Severe Drought, Rising Sea Levels Leave Island Nations Without Drinking Water

 

 

Drinking water rushed to 2 island nations in drought 

Thousands of people on Tuvalu and Tokelau getting outside help 

msnbc.com news services, Oct. 7, 2011 

PAGO PAGO, American Samoa -- The U.S., Australia and New Zealand were sending water aid via aircraft and a Coast Guard cutter to two South Pacific island nations facing severe drought. 

A U.S. Coast Guard cutter stationed in Honolulu is helping bring 36,000 gallons of drinking water to Tokelau, made up of three atolls, which had about seven days of fresh drinking water left. 

Cutter Walnut was on American Samoa to meet up with a New Zealand Defence Force aircraft bringing large containers and a seven-person team. The containers were being loaded with fresh drinking water, which the cutter would travel 358 miles over 30 hours to deliver the water to Tokelau. 

"This is a very real humanitarian need here," said U.S. Ambassador David Huebner, of the joint effort with New Zealand. "We are talking about approximately 1,500 people who could be out of fresh water within a week, so we really needed to act very quickly."

 Tokelau has no useable airfield, making an air mission impossible, but the Cutter Walnut was in the region on patrol and able to drop off huge plastic containers of water.

 Tokelau residents ran out of fresh water altogether last week and relying on a seven-day supply for bottled water sent from Samoa.

 The island nation of Tuvalu has also declared emergencies, relying on bottled water and seeking more desalination machines. Parts of Samoa are starting to ration water as well.

 Supplies are precariously low after a severe lack of rain in a region where underground reserves have been fouled by saltwater from rising seas that scientists have linked to climate change.

 Tuvalu, the world's fourth-smallest nation sitting just below the Equator, has has a collective land mass of just 10 square miles, with its highest point 15 feet above sea level and is one of the countries most vulnerable to climate change and rising oceans.

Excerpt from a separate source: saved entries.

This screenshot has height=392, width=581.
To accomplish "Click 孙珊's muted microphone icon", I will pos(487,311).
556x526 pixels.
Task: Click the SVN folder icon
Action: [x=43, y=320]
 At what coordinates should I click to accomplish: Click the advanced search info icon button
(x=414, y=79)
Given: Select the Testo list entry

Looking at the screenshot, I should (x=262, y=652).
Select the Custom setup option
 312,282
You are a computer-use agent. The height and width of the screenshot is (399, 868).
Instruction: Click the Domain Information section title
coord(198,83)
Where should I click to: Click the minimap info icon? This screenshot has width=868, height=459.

 Air force planes from New Zealand and Australia were combining on Friday to move a large desalination plant to Tuvalu.

 "The advice is that more capacity is needed to relieve the acute water shortage and replenish stocks," said New Zealand Foreign Minister Murray McCully in a statement.

 "The large army desalination equipment ... will help ease the critical shortage and should provide a sufficient buffer if the dry period continues as expected."

 Residents in the capital Funafuti have been rationed to two buckets of fresh water a day. The country has a population of fewer than 11,000 on nine low lying atolls.

 Rain, which supplies much of the water for the two nations, has been well below average for the past six months because of a severe La Nina weather pattern.

 That has increased the strength of eastern trade winds across the Pacific, pushing rainfall to the west and away from the islands.

 The Associated Press and Reuters contributed to this report.